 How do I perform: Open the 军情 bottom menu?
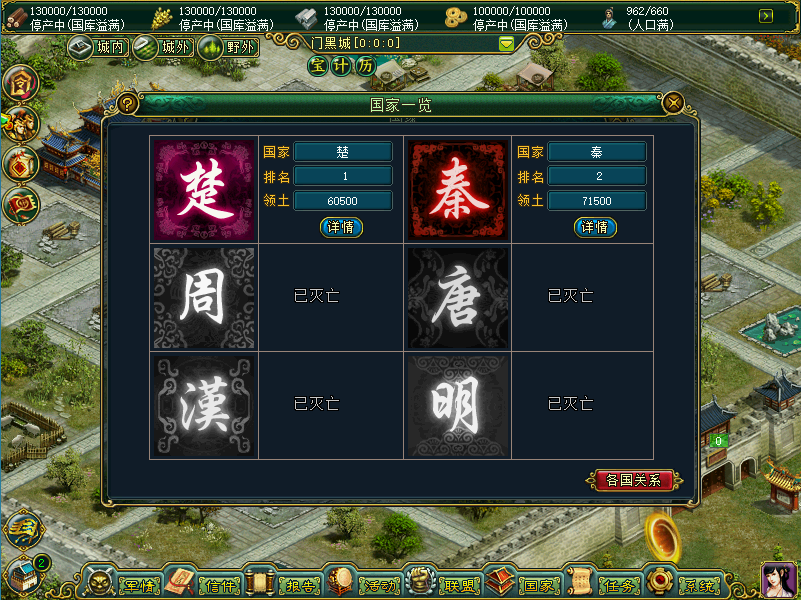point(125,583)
§
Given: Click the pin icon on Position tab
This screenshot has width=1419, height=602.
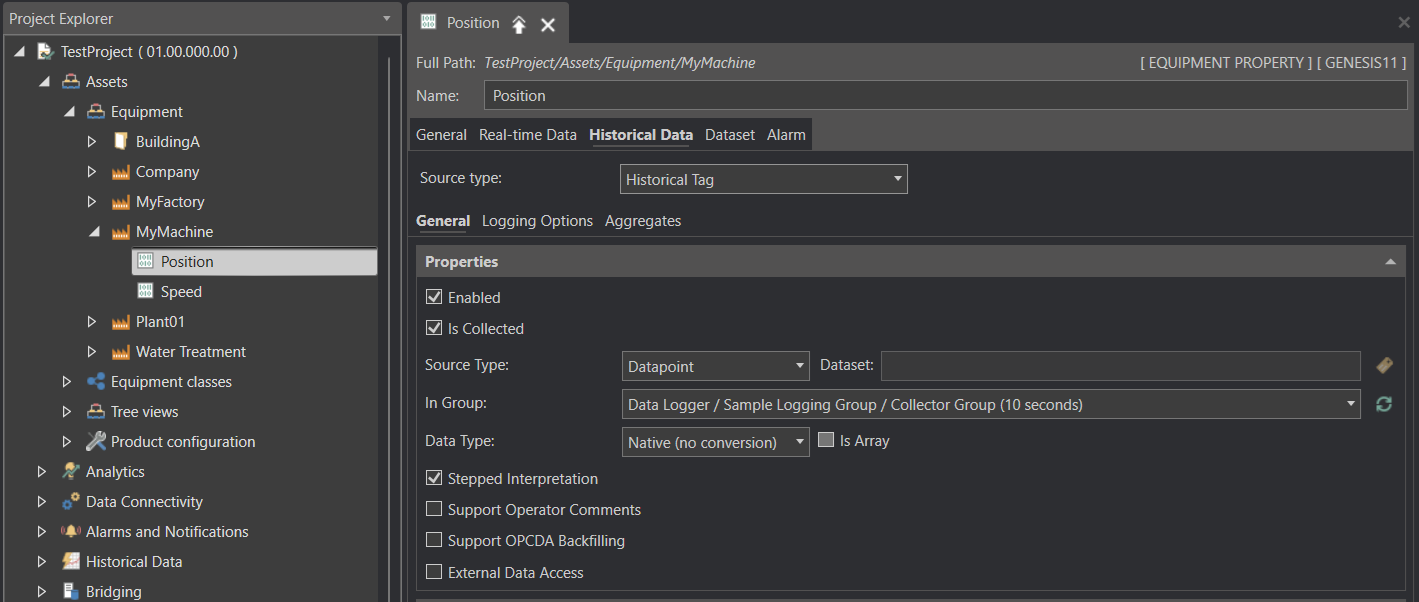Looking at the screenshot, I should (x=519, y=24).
§
Rewrite everything from the line containing "Given: Click the pin icon on Position tab" down to the line containing "Looking at the" as a JSON list of strings, one string per line, skipping blank lines. Leave the pictures out of your answer.

[
  "Given: Click the pin icon on Position tab",
  "This screenshot has width=1419, height=602.",
  "Looking at the screenshot, I should (x=519, y=24)."
]